The I-95 toll plaza near Newark, Del. is still under reconstruction, so there are fewer lanes to handle the crush of holiday traffic, which AAA Mid-Atlantic predicts will be greater than last year. That, the Delaware Department of Transportation said in a statement this week, means delays "could stretch for miles and take hours to clear."

While the whole I-95 corridor, especially around Washington, D.C., will see heavy holiday traffic, the toll plaza project will make Delaware one of the worst stretches of the highway that runs between Maine and Florida, AAA-Mid Atlantic spokesman Jim Lardear says.

Combined with some of the region's highest per-mile toll rates, the congestion in Delaware angers people such as Greg Cohen, president of the American Highway Users Alliance, a non-profit group based in Washington, D.C., that pushes for safe and uncongested highways.

"It's frustrating for people from out of state to pay these tolls year after year and then sit in traffic year after year," Cohen said.

Delaware has a bad reputation among many out-of-state travelers because of its congestion and high toll, Cohen said. Delaware's charge of $4 each way for passenger vehicles is the second highest per-mile toll on I-95. Only the New Jersey-New York section, which includes an $8 toll to cross the George Washington Bridge, has a higher per-mile toll. There are no tolls on I-95 south of Baltimore all the way to Miami.

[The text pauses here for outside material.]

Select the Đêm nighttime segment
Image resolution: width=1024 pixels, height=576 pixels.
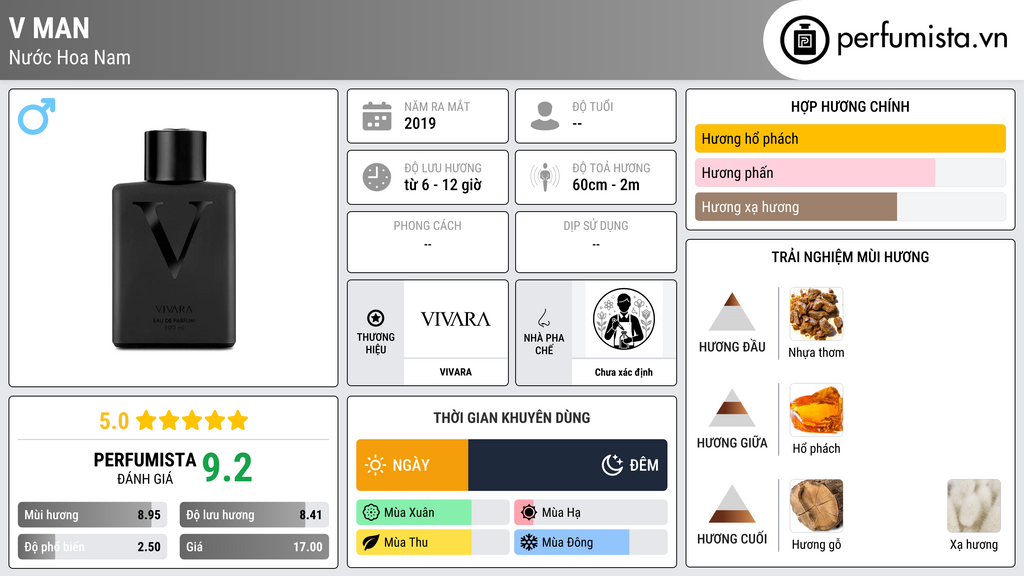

DelDOT collected $117.2 million in I-95 tolls last year, the agency says."Most of the locals know to avoid that interchange," Lardear said. But out-of-state travelers "don't know the way around it, so they get stuck in it."

Alternate routes such as U.S. 40, U.S. 1 and U.S. 301 aren't designed to handle the 73,000 vehicles that pass through the toll plaza daily, let alone the 130,000 vehicles typical for a peak travel day, Lardear said.

DelDOT says the toll plaza reconstruction project will help alleviate the kind of congestion it has been causing lately. There are two high-speed E-ZPass lanes and seven cash lanes in each direction. The project is expected to be finished in summer 2011.

Nationwide, 92.3 million Americans are expected to travel from Dec. 23 to Jan. 2, an increase of 3.1% from last year, AAA reports. Nearly all of those travelers — 93% nationwide — are expected to go by car.

Chalmers reports for The News Journal in Wilmington, Del.